**Aim of the task**. From the data below, return the exact lines starting at the line containing "Загрузить ещё (672, 1710)" and ending at the line containing "Bank Of Japan's", both included, and nothing else.

**Records to process**.
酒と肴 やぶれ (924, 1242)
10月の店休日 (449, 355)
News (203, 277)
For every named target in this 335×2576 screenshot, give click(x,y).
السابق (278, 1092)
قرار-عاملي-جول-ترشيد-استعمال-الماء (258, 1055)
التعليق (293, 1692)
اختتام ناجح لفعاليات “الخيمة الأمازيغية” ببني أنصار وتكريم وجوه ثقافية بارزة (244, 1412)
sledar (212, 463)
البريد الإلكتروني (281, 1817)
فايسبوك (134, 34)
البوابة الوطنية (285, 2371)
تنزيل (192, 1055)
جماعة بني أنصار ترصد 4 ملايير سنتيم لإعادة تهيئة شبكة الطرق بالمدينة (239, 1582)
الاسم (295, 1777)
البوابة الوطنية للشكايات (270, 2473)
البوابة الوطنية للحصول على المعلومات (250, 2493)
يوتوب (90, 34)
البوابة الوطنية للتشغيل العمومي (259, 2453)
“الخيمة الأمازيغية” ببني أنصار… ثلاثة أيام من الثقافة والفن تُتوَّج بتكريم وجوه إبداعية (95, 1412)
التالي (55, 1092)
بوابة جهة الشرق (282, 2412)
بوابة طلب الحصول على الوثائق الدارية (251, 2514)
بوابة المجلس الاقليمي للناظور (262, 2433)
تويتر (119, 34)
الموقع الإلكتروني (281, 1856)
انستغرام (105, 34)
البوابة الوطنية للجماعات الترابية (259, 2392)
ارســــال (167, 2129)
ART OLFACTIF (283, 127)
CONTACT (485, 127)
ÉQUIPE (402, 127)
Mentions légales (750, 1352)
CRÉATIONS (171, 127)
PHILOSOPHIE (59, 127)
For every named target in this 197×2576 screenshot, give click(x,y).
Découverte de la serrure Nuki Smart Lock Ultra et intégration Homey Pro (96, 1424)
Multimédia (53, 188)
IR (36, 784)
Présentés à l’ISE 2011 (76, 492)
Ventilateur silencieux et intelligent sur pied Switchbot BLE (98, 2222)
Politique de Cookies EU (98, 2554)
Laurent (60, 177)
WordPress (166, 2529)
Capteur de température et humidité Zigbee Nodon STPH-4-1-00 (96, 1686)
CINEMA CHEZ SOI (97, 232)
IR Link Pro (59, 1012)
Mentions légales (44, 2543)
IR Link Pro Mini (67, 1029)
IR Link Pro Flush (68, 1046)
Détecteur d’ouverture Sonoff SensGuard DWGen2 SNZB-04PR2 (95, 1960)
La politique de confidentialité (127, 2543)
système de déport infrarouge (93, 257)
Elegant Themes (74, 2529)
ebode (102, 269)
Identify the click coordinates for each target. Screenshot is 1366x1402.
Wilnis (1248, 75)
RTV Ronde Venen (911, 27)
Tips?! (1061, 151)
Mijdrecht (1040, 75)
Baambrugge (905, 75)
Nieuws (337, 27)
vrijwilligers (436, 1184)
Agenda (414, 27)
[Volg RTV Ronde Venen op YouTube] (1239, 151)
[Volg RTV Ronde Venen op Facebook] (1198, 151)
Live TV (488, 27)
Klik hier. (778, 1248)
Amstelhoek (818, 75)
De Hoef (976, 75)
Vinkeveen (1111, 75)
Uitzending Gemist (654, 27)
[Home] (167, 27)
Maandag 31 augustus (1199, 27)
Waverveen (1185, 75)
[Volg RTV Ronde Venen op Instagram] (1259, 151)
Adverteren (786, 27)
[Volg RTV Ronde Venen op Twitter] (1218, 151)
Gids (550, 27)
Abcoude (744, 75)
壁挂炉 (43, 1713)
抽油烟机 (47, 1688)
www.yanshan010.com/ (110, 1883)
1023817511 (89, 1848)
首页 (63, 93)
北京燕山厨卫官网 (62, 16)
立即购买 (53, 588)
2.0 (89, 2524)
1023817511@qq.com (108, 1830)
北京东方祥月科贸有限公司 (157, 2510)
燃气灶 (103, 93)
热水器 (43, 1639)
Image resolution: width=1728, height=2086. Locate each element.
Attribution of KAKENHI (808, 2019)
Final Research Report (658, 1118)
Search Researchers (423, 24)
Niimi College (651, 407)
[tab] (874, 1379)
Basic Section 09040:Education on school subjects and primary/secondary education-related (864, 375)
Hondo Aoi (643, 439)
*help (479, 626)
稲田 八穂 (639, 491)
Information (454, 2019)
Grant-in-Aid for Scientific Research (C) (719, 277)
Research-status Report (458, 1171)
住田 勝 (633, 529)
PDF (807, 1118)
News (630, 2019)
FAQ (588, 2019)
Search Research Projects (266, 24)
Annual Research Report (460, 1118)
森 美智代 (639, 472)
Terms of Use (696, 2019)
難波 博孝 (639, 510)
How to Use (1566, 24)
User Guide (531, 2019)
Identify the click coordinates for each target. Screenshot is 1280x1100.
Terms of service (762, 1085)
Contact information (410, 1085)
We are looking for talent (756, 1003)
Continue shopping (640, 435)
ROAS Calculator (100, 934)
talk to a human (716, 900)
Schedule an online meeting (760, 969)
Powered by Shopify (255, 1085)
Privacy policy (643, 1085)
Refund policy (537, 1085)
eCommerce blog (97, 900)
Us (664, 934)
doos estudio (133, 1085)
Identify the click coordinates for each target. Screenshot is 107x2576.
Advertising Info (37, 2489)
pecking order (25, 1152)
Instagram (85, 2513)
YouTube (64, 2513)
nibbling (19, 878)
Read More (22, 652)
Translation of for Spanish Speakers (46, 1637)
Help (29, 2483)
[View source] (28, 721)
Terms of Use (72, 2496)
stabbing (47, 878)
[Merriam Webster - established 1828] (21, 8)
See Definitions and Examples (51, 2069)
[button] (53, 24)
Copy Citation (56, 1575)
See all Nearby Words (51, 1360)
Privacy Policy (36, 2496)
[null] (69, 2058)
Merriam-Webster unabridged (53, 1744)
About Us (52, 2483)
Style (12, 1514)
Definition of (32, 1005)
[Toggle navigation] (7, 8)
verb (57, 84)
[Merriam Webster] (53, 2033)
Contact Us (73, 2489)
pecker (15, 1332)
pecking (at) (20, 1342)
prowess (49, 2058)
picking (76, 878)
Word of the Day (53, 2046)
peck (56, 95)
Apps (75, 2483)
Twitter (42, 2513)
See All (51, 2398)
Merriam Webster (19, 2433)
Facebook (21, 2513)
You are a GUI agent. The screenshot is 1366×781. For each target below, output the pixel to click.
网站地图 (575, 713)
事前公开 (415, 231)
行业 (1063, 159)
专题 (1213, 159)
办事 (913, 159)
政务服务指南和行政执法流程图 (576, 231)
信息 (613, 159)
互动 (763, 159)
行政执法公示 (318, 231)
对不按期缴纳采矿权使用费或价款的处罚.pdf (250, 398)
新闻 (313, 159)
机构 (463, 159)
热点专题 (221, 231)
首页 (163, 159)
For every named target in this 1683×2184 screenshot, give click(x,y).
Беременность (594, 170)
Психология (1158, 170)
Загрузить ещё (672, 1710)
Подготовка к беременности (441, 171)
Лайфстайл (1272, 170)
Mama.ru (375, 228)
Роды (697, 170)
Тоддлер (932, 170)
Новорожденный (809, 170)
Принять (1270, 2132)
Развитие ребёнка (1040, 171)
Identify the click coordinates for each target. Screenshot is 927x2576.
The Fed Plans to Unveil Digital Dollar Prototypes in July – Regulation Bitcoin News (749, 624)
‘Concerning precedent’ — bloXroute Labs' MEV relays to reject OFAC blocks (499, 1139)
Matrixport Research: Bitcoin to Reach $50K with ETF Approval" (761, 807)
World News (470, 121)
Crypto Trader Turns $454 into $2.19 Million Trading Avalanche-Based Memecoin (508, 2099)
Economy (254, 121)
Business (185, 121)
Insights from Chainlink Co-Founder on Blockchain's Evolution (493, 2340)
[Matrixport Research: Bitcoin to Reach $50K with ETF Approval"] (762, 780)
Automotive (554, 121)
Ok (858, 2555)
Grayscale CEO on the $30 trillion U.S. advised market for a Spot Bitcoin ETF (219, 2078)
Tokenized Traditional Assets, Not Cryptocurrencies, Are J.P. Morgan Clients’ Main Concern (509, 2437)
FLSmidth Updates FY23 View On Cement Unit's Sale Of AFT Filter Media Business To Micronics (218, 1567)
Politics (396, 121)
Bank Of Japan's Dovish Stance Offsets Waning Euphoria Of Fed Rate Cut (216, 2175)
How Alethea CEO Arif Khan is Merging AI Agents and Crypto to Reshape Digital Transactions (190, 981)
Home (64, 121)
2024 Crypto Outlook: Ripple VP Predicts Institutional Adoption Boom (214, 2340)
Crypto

**Task answer**.
Загрузить ещё (672, 1710)
Подготовка к беременности (441, 171)
Лайфстайл (1272, 170)
Mama.ru (375, 228)
Роды (697, 170)
Тоддлер (932, 170)
Новорожденный (809, 170)
Принять (1270, 2132)
Развитие ребёнка (1040, 171)
Identify the click coordinates for each target. Screenshot is 927x2576.
The Fed Plans to Unveil Digital Dollar Prototypes in July – Regulation Bitcoin News (749, 624)
‘Concerning precedent’ — bloXroute Labs' MEV relays to reject OFAC blocks (499, 1139)
Matrixport Research: Bitcoin to Reach $50K with ETF Approval" (761, 807)
World News (470, 121)
Crypto Trader Turns $454 into $2.19 Million Trading Avalanche-Based Memecoin (508, 2099)
Economy (254, 121)
Business (185, 121)
Insights from Chainlink Co-Founder on Blockchain's Evolution (493, 2340)
[Matrixport Research: Bitcoin to Reach $50K with ETF Approval"] (762, 780)
Automotive (554, 121)
Ok (858, 2555)
Grayscale CEO on the $30 trillion U.S. advised market for a Spot Bitcoin ETF (219, 2078)
Tokenized Traditional Assets, Not Cryptocurrencies, Are J.P. Morgan Clients’ Main Concern (509, 2437)
FLSmidth Updates FY23 View On Cement Unit's Sale Of AFT Filter Media Business To Micronics (218, 1567)
Politics (396, 121)
Bank Of Japan's Dovish Stance Offsets Waning Euphoria Of Fed Rate Cut (216, 2175)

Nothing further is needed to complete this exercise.